2007/03/22

Otília

Não se chama Otília. Mas podia chamar-se. Otília é um nome redondo. Cilíndrico. Curvo. Gordo. Otília-Lua. Otília-Terra. Otília-Sol. Otília-Laranja. Otília-Bola. Otília-Berlinde. Otília-Melancia. Cruzo-me com ela quando, no final do dia, vou buscar os meus filhos. A hora da minha chegada coincide com a sua hora de saída. Trabalha num dos apartamentos do prédio dos meus pais. Não sei em qual. Tem um sorriso tímido. Escondido. Quase infantil. Parece uma menina grande.
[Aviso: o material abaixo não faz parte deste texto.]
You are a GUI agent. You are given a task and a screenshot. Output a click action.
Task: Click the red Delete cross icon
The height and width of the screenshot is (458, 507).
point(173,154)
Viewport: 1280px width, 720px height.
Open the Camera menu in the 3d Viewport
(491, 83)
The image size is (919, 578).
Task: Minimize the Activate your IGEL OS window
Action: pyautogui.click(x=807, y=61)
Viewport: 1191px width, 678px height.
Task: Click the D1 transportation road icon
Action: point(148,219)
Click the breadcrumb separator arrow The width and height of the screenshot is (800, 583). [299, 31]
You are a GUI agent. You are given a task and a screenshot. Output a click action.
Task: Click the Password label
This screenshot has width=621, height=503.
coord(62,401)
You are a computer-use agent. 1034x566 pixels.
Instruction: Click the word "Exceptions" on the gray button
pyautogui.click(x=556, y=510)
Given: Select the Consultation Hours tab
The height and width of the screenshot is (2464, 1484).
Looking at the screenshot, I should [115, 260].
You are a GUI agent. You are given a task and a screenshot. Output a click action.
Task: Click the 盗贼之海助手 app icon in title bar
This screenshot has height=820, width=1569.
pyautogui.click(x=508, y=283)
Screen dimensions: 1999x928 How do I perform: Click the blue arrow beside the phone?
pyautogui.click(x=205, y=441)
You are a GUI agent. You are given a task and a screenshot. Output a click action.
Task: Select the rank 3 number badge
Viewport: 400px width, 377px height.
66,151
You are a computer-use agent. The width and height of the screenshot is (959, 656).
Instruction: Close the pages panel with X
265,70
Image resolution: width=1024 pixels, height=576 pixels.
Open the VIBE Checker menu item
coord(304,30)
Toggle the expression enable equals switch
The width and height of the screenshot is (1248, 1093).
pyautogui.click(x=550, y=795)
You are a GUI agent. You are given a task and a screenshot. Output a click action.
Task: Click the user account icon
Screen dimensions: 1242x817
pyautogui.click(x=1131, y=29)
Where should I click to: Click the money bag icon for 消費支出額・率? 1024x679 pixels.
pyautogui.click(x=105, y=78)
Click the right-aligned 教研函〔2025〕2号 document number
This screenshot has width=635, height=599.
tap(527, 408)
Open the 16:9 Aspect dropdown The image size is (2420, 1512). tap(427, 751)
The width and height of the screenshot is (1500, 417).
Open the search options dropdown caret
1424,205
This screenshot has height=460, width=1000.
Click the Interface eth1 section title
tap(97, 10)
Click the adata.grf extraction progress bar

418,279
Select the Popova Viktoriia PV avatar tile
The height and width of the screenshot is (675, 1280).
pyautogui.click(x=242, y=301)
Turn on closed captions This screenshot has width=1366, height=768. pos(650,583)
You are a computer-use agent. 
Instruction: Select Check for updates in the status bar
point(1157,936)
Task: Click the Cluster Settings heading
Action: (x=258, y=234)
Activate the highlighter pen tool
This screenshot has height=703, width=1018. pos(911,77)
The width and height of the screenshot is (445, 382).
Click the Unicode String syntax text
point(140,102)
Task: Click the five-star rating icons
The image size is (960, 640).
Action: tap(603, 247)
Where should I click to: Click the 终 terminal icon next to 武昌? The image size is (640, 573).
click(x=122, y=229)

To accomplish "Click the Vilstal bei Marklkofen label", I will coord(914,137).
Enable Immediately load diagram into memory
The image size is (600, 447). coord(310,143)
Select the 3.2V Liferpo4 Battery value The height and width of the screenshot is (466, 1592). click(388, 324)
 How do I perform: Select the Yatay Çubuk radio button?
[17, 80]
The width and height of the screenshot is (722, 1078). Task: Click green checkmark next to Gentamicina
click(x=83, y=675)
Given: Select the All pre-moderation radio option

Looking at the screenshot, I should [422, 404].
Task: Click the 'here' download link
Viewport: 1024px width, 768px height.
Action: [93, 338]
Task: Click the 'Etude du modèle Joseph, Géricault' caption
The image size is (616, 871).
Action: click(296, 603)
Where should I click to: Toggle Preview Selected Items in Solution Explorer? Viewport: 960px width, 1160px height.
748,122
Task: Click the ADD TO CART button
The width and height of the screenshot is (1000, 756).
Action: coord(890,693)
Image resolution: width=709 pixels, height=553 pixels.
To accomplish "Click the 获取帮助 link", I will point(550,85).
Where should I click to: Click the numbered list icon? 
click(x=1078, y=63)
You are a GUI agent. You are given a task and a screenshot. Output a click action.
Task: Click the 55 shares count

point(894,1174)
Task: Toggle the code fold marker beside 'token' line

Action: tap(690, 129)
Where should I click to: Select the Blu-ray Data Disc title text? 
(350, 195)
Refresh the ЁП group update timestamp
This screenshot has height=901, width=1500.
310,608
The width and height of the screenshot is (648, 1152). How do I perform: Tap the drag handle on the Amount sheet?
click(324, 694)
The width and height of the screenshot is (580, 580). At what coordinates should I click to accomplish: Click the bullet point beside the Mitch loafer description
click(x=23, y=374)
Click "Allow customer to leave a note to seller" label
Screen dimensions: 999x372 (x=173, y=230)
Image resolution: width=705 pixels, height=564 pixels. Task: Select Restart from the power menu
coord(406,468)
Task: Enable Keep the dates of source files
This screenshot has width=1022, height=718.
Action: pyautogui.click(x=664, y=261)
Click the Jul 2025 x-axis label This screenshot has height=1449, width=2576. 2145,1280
Vem sempre afogueada, cheia de sacos. O saco do lixo. O saco dos papéis, dos cartões. O saco dos vidros. O saco das embalagens. Deposita-os nos contentores coloridos que estão perto da porta da entrada. É nova. É bonita. É negra. Tem um tom de pele muito escuro. Deve ser guineense. Ou portuguesa, filha de guineenses. Tem a cor doce e amarga do chocolate para culinária. A cor das barras de chocolate Belleville que uso para fazer a mousse. É como se o seu corpo fosse feito de açúcar, pasta de cacau, manteiga e leite em pó. Apesar do corpo imenso, usa sempre roupas claras e decotadas. Roupas que lhe deixam a descoberto as formas. O seu corpo faz-me lembrar as antigas deusas da fertilidade que ilustravam o meu manual de História Universal do 7º ano. O meu olhar fixa-se sempre em dois pontos. Nas mamas e nos pés. Tem uns pés bonitos, inesperadamente pequenos. Os dedos muito certinhos, gordos, as unhas de um cor-de-rosa clarinho. As mamas, pelo contrário, são enormes, imensas. Parecem não ter fim, como se fossem florestas virgens, escuras, de vegetação cerrada, molhada, feitas de sombras, de sequóias, trepadeiras, arbustos espinhosos, musgos e fetos. Imagino-a a dar de mamar ao filho que, provavelmente, ainda não tem. Imagino-a com um namorado magrinho, de bigode ralo e olhos dengosos. Imagino-o a olhar para aquele peito, cheio de vontade de nele se afundar e, para sempre, se perder.